Problem description: Please take the lines from the one holding "Task: Click into the Email input field" through the one holding "Task: Click blank editor area below the text" in the data below and copy them exactly.
━━ Data extracts
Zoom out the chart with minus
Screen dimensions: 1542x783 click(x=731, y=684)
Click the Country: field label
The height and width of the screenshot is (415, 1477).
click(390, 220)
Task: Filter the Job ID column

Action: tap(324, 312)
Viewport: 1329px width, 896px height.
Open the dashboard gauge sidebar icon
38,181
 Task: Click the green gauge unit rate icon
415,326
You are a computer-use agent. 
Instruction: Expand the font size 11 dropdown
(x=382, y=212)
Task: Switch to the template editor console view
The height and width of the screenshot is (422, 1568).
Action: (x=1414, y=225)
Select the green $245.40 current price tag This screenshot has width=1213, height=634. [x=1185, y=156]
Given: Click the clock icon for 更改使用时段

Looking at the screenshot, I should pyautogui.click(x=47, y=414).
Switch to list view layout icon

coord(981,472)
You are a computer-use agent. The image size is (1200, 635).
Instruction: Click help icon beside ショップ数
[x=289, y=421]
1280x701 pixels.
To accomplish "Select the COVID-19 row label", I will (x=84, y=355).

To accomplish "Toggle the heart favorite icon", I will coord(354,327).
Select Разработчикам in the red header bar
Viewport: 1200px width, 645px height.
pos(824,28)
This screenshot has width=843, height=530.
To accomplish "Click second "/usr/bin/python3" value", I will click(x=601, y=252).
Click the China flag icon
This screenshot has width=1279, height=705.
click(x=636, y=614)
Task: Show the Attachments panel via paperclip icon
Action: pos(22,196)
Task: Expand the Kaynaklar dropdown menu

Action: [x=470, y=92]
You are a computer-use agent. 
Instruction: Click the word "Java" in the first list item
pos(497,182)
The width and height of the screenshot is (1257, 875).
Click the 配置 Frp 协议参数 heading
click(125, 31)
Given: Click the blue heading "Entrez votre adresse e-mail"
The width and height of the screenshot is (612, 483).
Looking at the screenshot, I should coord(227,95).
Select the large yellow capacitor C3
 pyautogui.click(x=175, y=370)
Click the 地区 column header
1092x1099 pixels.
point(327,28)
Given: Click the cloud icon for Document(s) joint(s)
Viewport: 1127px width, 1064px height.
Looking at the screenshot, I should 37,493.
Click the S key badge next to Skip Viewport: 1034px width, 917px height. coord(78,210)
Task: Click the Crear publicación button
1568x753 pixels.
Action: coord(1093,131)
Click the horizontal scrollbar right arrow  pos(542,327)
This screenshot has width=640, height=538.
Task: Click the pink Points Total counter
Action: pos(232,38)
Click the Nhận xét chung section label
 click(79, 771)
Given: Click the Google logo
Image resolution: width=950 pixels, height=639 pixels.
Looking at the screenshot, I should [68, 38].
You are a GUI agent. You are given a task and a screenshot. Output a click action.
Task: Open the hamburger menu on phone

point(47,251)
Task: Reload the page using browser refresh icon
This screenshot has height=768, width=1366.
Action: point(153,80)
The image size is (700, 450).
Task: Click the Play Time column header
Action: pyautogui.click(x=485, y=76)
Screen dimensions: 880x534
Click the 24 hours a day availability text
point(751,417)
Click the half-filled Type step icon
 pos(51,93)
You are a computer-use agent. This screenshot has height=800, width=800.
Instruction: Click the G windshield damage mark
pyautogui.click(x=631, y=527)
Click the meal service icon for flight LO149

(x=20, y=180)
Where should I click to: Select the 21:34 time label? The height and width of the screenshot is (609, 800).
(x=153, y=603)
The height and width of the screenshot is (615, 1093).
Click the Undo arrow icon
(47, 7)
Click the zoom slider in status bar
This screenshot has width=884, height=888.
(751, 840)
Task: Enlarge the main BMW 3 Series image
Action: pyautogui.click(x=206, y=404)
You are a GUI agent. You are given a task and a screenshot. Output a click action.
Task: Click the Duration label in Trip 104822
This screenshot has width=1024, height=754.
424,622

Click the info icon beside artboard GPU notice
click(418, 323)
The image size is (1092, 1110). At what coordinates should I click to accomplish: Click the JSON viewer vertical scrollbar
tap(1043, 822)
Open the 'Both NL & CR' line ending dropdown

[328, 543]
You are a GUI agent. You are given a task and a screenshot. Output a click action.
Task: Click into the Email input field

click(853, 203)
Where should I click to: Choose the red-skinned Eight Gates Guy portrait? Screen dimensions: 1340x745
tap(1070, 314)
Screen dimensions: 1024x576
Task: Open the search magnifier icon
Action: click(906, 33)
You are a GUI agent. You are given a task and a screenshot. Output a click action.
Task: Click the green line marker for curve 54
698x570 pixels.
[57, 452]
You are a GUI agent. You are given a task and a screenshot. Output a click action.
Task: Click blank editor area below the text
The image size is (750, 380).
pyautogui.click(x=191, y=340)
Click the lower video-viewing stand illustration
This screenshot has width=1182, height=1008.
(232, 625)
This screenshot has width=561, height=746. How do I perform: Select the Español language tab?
━━━━
Exercise response:
Task: Click into the Email input field

click(853, 203)
Where should I click to: Choose the red-skinned Eight Gates Guy portrait? Screen dimensions: 1340x745
tap(1070, 314)
Screen dimensions: 1024x576
Task: Open the search magnifier icon
Action: click(906, 33)
You are a GUI agent. You are given a task and a screenshot. Output a click action.
Task: Click the green line marker for curve 54
698x570 pixels.
[57, 452]
You are a GUI agent. You are given a task and a screenshot. Output a click action.
Task: Click blank editor area below the text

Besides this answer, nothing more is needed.